2、国立能楽堂蔵一噌八郎右衛門家資料の調査研究
・資料の翻刻
2020 年度から、江戸初期に遡り得る手付の翻刻作業を続けてきた。本年度は新たに3 点の資料の翻刻に着手し、各自の分担を決めて作業を進めている。研究会では難読部分の解消に努め、凡例案の検討も行った。3 点のなかには、昨年度翻刻した2点と本来同一資料であったが乱丁が起きるなどして別資料として伝承されたと推測される資料もある。今後は全体の内容を検討して資料の項目順を整えるとともに、本家に伝承されている手付類や翻刻影印が公刊されている手付類などと比較して、資料の系統や成立年代を探っていきたい。
【研究目的】
本研究は2019~20年度に実施した公募型共同研究(B)「能楽研究所蔵及び国立能楽堂蔵一噌流伝書の調査研究-演奏技法及び江戸期地方伝承の解明にむけて」を継続・発展させるものである。能の演出に関する研究は、所作や作リ物などを中心に近年さかんに行われるようになった。だが囃子、ことに能管は物語の情景を彩る重要な存在でありながら先行研究が少なく、演奏技法や伝承について未解明な点が多い。本研究では、近年能楽研究所が入手した島田巳久馬旧蔵資料と、2018年に国立能楽堂蔵となった一噌八右衛門家資料の二種の笛方一噌流関連資料を対象に調査を行い、一噌流の伝承に関わる人物、演奏技法や演出の地域差、時代による変遷等を明らかにしようとする。

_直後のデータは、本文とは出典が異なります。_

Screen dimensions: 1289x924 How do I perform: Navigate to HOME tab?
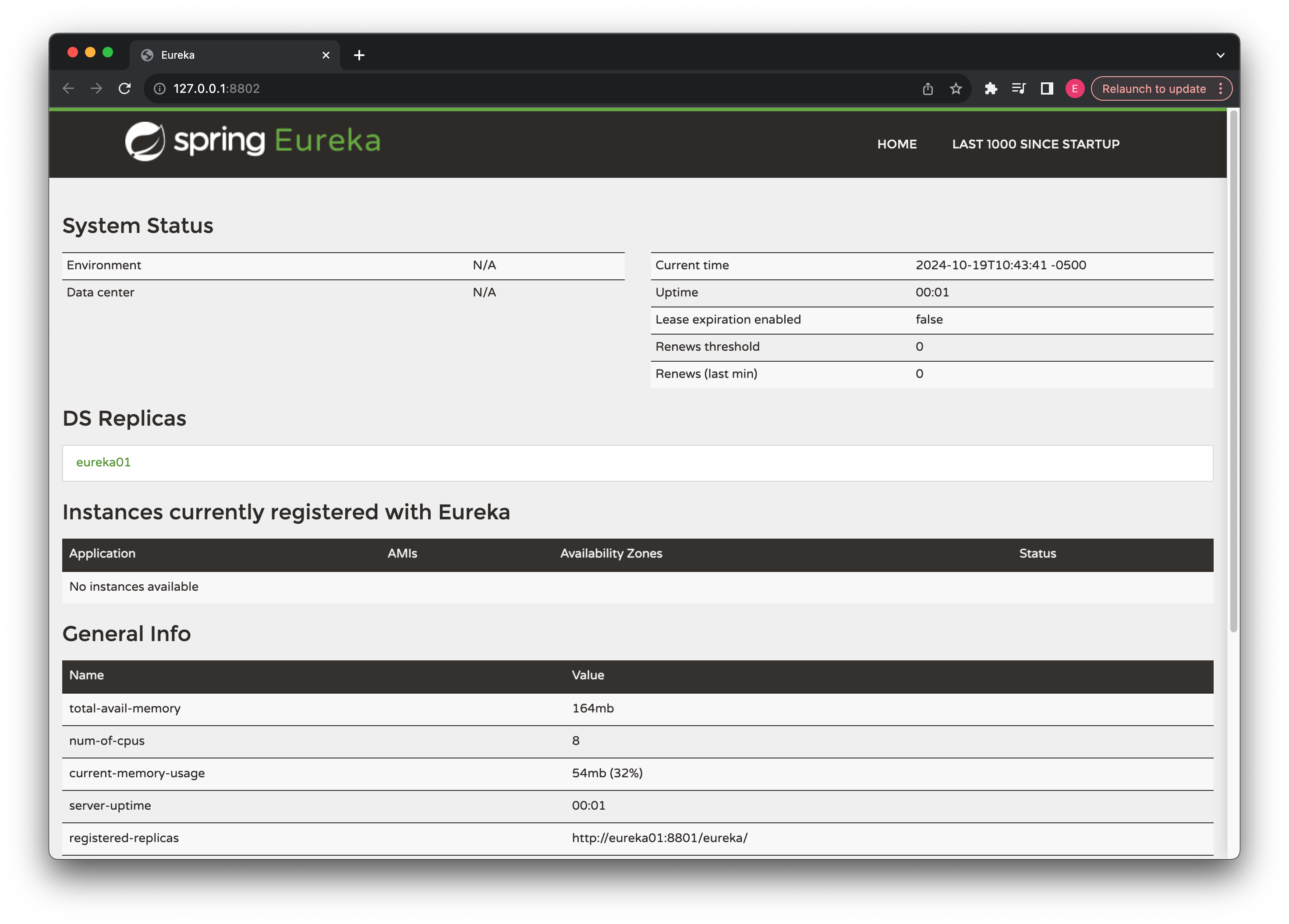point(897,144)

島田巳久馬旧蔵資料は、昭和初期に一噌流宗家代理を務めた一噌流笛方・島田巳久馬(1889~1954)が所持した資料で、書状や自身の稽古の記録、入門・相伝免状、秘事を含む手付類など約170点からなる。とりわけ注目されるのは過半を占める囃子手付類で、大正期から昭和期にかけて島田が実際に勤めた舞台の演出を自ら書き留めたものと、江戸期や明治期の演出を書写したものとが含まれる。立ち方の所作、大小太鼓の特殊な手組、謡の詞章と笛のアシライのきっかけ、笛の唱歌、囃子事の寸法、流儀間の異同、八割譜などを詳細に書き残すものも多い。本研究では島田巳久馬旧蔵資料の目録を作成するとともに、個々の手付を丹念に読み解いて、近世以前の芸の変遷や、明治期から昭和初期にかけての一噌流の伝承実態を紐解いてみたい。
一方、一噌八右衛門家資料は、一噌流宗家三世(一噌似斎から数えて三代目)一噌八郎右衛門善政(宗光)の甥にあたる八郎右衛門善久が新たに一家を立てた分家一噌家に伝えられた文書である。同家は江戸前期に津藩藤堂家に召し出されて以来、幕末維新まで津藩に仕えた。資料は津藩に提出した由緒書の控えや起請文、手付類など約70点からなる。笛方一噌流の歴史的研究はこれまで宗家系を中心になされてきたが、当家に伝承された文書は江戸期の地方伝承の具体相を解明することに繋がると考えられる。以上の二つの調査により、江戸期から昭和期にいたるまでの一噌流をとりまく伝承の具体相が歴史的かつ多角的に浮かび上がると思われる。